John S. Arrowood (born November 4, 1956) is an American attorney and judge. In April 2017, Arrowood was appointed to the North Carolina Court of Appeals by Governor Roy Cooper, to replace Judge Douglas McCullough, a Republican who resigned one month before he would have reached the mandatory retirement age.

He was elected to a full term on the court in 2018, becoming the first openly gay person elected to a statewide office in North Carolina.

Previously, in August 2007, he was appointed to the North Carolina Court of Appeals by Governor Mike Easley, replacing Judge Eric L. Levinson, who had resigned to accept a federal appointment. Arrowood was defeated in the subsequent 2008 election.

==Biography==
Born in Burnsville, North Carolina, Arrowood moved to Caldwell County after the death of his parents. He graduated from Hudson High School in 1975. Arrowood graduated magna cum laude from Catawba College in 1979 and received his J.D. degree at the University of North Carolina at Chapel Hill School of Law in 1982. He worked on the Court of Appeals staff and then practiced law for many years in Charlotte, North Carolina before serving as a state superior court judge from March through August 2007. Arrowood has been a member of the board of the North Carolina Railroad, the N.C. Banking Commission, the N.C. Rules Review Commission, and the N.C. Arts Council.

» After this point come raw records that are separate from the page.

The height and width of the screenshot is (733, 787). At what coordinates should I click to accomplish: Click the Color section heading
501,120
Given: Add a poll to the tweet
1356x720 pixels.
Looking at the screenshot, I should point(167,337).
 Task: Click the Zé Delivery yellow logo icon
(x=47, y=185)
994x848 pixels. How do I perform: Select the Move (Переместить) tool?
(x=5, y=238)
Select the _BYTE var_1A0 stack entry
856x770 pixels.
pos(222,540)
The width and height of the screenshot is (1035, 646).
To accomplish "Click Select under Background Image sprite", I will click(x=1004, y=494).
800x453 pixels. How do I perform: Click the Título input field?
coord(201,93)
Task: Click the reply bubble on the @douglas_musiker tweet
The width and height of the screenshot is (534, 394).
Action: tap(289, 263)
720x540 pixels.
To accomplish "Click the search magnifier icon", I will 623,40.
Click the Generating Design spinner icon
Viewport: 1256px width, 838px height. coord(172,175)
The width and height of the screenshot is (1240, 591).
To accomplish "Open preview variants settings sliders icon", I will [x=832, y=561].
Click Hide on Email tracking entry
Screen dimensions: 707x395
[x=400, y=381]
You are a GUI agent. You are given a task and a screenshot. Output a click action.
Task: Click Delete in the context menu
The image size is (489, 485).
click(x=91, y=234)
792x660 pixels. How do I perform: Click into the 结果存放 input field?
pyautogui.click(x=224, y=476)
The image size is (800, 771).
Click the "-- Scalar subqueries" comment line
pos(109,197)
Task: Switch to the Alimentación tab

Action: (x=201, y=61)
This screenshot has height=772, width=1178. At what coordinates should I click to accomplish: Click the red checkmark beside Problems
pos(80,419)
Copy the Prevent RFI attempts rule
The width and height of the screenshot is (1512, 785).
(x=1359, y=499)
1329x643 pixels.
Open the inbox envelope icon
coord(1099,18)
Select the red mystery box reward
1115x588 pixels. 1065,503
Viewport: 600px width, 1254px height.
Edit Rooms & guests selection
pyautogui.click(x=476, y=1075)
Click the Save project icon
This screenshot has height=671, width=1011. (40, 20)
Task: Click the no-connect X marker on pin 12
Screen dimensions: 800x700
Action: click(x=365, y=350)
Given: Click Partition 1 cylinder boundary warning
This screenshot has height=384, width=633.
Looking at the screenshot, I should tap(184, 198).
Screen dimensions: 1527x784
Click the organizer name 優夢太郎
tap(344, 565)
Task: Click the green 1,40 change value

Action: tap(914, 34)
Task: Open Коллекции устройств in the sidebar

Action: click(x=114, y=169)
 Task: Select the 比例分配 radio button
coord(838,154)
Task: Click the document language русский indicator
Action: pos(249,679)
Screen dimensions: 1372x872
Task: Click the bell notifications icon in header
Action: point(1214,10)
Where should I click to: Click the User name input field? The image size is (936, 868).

Since Arrowood was appointed to fill an unexpired term, his seat was on the ballot in 2008. He was defeated for a full term by Robert N. Hunter Jr.

He was also an unsuccessful candidate for the Court of Appeals in 2014, seeking the seat made vacant by the retirement of Judge John C. Martin. Arrowood came in second out of 19 candidates.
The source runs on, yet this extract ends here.